Simple, well-designed signs can be effective at prompting people to turn off washroom lights. Bigger signs are more effective than smaller signs.
Using seventeen washrooms across five buildings on a university campus, the authors tested the effectiveness of two different sized signs at prompting users to turn the lights off when they were not in use. The authors tested two different sizes of the sign over 43 days via a process of:
- Measuring the baseline – i.e. recording ‘lights off’ behaviour before placement of a sign in the washrooms
- Applying the intervention – i.e. measuring ‘lights off’ behaviour once the signs were placed in the washrooms
- Removal of the intervention – i.e. recording ‘lights off’ behaviour when the signs were subsequently removed
- Re-introduction of the intervention – i.e. measuring ‘lights off’ behaviour once the signs were re-installed.
The authors found that the presence of a sign did make a difference – a small sign was six times as effective than no sign at prompting ‘lights off’ behaviour, and that large signs were almost twice as effective as small signs.

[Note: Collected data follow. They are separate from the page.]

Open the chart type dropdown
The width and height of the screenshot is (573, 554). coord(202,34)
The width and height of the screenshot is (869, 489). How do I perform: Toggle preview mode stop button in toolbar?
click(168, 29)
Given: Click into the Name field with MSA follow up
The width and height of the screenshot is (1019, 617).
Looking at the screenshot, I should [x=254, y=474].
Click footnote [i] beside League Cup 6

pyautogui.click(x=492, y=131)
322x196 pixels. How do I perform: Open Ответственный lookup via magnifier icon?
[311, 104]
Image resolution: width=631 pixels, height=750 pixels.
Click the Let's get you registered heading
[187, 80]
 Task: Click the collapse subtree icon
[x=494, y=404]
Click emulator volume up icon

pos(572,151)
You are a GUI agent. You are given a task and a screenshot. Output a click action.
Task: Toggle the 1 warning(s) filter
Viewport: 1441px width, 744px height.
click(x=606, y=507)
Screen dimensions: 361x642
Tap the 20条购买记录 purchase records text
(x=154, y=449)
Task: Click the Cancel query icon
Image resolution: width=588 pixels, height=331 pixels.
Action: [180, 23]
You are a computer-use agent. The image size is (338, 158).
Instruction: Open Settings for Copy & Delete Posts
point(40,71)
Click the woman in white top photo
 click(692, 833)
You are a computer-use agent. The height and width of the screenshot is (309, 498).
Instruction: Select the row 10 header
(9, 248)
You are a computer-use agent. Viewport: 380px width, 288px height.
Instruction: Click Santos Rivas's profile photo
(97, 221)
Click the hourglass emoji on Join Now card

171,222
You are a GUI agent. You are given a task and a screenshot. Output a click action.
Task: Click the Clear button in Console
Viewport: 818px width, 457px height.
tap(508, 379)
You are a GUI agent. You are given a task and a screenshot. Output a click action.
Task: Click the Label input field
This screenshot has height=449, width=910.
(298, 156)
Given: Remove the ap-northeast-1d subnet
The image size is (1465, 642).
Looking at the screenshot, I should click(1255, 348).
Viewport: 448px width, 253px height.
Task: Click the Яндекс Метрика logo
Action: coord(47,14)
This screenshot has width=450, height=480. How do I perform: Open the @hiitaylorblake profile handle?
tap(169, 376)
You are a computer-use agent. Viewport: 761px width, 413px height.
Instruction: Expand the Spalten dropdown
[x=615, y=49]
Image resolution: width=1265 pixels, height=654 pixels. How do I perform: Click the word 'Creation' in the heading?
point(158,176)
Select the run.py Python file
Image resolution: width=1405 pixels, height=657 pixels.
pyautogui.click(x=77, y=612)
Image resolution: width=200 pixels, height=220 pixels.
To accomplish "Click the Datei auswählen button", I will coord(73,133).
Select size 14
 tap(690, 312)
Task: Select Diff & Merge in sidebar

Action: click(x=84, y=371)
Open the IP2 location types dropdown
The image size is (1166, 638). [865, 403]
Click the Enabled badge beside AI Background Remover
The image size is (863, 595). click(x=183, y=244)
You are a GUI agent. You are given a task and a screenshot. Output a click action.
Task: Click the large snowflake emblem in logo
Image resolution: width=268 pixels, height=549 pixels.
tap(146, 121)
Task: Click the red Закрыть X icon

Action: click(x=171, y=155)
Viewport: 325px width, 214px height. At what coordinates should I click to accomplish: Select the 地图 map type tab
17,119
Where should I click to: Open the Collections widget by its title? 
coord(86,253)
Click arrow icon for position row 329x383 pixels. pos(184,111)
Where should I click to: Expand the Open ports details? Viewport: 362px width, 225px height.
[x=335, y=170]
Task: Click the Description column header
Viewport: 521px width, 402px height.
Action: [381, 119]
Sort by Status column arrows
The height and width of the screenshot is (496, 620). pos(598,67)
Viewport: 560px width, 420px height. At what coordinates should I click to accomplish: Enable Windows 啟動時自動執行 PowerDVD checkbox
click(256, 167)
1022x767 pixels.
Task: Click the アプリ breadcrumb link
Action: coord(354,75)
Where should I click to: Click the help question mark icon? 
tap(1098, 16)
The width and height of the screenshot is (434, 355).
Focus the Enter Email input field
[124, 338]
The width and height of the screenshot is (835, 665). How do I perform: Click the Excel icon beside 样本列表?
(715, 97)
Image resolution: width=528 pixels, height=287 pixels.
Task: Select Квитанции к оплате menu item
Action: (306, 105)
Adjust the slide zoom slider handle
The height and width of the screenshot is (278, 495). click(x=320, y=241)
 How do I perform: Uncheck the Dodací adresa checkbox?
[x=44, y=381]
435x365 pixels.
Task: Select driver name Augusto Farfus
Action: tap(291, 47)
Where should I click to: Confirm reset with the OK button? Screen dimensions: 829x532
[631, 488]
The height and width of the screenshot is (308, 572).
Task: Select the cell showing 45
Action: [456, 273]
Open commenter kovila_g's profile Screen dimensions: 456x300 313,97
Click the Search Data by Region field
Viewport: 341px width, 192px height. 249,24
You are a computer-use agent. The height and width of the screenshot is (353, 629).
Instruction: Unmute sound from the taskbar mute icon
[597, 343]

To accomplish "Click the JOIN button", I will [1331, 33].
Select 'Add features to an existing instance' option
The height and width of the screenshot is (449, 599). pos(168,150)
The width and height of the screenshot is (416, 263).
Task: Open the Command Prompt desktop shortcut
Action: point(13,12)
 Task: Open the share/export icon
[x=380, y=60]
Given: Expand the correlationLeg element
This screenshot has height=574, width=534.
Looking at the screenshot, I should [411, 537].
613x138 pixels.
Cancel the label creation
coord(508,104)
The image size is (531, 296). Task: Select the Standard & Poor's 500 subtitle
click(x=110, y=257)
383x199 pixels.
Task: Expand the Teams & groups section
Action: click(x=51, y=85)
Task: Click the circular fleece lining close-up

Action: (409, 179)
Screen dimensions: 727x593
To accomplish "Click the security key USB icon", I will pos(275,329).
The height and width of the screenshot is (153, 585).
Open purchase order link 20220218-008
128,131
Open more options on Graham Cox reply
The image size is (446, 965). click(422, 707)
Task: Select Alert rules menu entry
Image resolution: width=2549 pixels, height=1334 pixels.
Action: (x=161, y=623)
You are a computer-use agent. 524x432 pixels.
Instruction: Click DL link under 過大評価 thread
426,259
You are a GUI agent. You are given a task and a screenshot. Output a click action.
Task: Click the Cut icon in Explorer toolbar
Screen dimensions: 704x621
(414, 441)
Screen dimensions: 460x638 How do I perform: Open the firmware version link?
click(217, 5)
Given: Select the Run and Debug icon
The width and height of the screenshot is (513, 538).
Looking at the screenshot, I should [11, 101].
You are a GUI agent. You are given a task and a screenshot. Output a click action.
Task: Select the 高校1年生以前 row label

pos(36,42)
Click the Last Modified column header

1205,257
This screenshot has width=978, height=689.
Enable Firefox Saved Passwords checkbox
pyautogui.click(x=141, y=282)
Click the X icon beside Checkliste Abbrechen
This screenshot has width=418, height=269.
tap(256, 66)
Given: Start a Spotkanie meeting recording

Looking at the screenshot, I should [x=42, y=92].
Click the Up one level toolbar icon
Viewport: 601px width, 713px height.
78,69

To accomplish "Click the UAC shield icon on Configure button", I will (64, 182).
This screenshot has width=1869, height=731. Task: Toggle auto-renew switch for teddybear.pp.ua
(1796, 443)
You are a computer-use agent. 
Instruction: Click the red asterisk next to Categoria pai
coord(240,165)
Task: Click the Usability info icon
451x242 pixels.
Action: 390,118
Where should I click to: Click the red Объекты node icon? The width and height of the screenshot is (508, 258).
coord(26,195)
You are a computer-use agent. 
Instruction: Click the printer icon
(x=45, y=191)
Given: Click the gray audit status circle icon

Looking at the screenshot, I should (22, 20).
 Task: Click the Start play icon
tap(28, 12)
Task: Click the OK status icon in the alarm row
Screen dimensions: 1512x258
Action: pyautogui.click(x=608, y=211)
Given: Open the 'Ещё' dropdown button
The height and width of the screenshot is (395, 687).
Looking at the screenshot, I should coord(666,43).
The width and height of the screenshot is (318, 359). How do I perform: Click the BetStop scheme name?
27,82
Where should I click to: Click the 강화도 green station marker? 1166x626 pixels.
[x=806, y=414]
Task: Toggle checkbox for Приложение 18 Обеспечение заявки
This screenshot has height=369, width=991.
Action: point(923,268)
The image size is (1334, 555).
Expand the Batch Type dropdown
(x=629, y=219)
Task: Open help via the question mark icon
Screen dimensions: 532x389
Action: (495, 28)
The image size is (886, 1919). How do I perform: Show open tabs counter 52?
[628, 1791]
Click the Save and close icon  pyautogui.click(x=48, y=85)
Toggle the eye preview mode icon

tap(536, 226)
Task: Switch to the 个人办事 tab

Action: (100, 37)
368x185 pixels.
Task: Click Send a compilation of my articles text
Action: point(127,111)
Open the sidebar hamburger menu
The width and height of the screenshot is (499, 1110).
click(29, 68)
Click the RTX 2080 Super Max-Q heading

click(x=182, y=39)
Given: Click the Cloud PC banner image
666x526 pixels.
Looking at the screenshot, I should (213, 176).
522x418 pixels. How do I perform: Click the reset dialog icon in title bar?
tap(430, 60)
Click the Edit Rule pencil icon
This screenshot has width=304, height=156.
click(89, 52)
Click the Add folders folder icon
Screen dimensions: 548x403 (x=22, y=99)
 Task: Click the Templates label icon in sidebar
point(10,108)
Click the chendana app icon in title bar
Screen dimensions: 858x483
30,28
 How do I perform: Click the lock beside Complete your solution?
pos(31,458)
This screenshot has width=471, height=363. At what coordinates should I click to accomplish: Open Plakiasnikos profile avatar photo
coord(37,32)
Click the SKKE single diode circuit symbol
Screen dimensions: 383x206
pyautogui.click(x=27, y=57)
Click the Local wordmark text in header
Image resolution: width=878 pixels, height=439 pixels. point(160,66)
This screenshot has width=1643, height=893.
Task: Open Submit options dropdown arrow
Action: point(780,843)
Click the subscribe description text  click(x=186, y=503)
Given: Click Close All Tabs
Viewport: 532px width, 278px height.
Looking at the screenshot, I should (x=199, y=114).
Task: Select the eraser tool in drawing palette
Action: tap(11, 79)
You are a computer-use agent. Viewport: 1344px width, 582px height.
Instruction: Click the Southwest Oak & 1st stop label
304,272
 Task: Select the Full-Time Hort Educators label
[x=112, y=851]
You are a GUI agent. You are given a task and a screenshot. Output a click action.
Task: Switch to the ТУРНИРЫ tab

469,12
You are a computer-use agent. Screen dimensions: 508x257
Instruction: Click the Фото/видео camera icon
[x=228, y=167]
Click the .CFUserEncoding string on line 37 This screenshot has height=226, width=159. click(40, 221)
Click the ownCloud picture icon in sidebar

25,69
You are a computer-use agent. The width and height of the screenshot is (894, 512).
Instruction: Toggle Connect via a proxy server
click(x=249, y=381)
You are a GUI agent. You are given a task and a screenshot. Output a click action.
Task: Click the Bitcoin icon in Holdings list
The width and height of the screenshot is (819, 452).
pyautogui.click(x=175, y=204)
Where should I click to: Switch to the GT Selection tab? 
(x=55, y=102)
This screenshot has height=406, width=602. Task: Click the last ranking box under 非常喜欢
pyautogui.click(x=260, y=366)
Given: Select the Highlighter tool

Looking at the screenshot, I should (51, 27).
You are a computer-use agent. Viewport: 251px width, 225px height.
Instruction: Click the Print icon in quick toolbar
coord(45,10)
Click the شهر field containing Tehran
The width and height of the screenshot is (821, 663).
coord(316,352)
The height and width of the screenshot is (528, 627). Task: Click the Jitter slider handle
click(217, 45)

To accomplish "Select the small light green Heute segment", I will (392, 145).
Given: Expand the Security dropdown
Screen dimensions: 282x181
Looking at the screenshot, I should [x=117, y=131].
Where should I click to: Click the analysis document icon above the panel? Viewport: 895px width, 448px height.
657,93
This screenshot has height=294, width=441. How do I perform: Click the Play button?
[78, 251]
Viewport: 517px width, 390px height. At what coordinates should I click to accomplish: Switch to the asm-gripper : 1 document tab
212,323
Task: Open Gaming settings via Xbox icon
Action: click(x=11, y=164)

From this, our take home points for conservation researchers and practitioners are:
- Well placed, well designed signs can be effective at prompting desirable behaviour
- This will be more effective where behaviours are more convenient to undertake, and
- Bigger signs can be more effective when they help increase the salience of the message.
It should also be noted that the authors put much thought into the design of their sign – please read this paper before you make your own signs.